**WORK ORDER:**
Instruction for the entries below: return the part that opens with the line containing "Tirante (885, 440)" and closes with the line containing "Regolamento (168, 2291)", exactly, and no pictures.

---------- DATASET RECORDS ----------

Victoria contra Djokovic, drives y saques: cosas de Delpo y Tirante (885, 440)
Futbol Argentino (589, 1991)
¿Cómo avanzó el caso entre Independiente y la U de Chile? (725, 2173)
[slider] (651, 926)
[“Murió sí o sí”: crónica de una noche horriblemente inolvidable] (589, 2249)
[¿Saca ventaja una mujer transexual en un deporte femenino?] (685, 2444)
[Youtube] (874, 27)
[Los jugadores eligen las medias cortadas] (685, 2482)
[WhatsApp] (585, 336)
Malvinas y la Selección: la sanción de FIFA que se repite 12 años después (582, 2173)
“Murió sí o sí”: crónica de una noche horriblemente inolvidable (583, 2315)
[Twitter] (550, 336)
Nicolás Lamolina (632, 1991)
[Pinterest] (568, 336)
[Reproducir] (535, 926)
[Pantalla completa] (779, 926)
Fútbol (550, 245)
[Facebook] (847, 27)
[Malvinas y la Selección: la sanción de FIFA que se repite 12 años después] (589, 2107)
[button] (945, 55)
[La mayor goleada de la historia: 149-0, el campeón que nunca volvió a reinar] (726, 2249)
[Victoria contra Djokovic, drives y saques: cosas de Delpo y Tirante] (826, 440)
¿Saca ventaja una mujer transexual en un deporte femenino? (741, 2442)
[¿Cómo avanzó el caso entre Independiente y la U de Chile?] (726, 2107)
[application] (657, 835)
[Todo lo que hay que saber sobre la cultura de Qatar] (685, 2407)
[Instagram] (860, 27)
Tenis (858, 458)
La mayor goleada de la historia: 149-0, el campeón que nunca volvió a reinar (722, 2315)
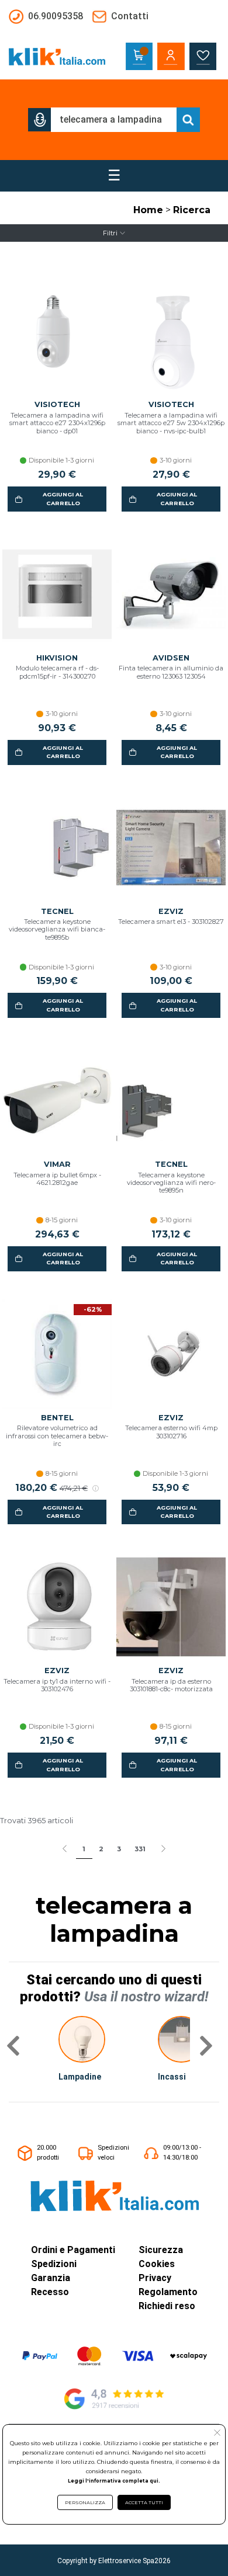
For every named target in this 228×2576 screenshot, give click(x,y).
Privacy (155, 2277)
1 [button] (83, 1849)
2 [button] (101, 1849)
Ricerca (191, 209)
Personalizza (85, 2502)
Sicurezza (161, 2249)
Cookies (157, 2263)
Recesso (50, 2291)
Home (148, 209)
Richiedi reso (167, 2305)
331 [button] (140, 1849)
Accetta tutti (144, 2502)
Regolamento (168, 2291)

----------
---------- DATASET RECORDS ----------

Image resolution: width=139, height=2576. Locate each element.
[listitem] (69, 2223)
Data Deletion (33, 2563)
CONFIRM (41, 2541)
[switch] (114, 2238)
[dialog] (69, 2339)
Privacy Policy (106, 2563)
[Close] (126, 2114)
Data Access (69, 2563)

----------

**PROBLEM SOLUTION:**
Victoria contra Djokovic, drives y saques: cosas de Delpo y Tirante (885, 440)
Futbol Argentino (589, 1991)
¿Cómo avanzó el caso entre Independiente y la U de Chile? (725, 2173)
[slider] (651, 926)
[“Murió sí o sí”: crónica de una noche horriblemente inolvidable] (589, 2249)
[¿Saca ventaja una mujer transexual en un deporte femenino?] (685, 2444)
[Youtube] (874, 27)
[Los jugadores eligen las medias cortadas] (685, 2482)
[WhatsApp] (585, 336)
Malvinas y la Selección: la sanción de FIFA que se repite 12 años después (582, 2173)
“Murió sí o sí”: crónica de una noche horriblemente inolvidable (583, 2315)
[Twitter] (550, 336)
Nicolás Lamolina (632, 1991)
[Pinterest] (568, 336)
[Reproducir] (535, 926)
[Pantalla completa] (779, 926)
Fútbol (550, 245)
[Facebook] (847, 27)
[Malvinas y la Selección: la sanción de FIFA que se repite 12 años después] (589, 2107)
[button] (945, 55)
[La mayor goleada de la historia: 149-0, el campeón que nunca volvió a reinar] (726, 2249)
[Victoria contra Djokovic, drives y saques: cosas de Delpo y Tirante] (826, 440)
¿Saca ventaja una mujer transexual en un deporte femenino? (741, 2442)
[¿Cómo avanzó el caso entre Independiente y la U de Chile?] (726, 2107)
[application] (657, 835)
[Todo lo que hay que saber sobre la cultura de Qatar] (685, 2407)
[Instagram] (860, 27)
Tenis (858, 458)
La mayor goleada de la historia: 149-0, el campeón que nunca volvió a reinar (722, 2315)
For every named target in this 228×2576 screenshot, give click(x,y).
Privacy (155, 2277)
1 [button] (83, 1849)
2 [button] (101, 1849)
Ricerca (191, 209)
Personalizza (85, 2502)
Sicurezza (161, 2249)
Cookies (157, 2263)
Recesso (50, 2291)
Home (148, 209)
Richiedi reso (167, 2305)
331 [button] (140, 1849)
Accetta tutti (144, 2502)
Regolamento (168, 2291)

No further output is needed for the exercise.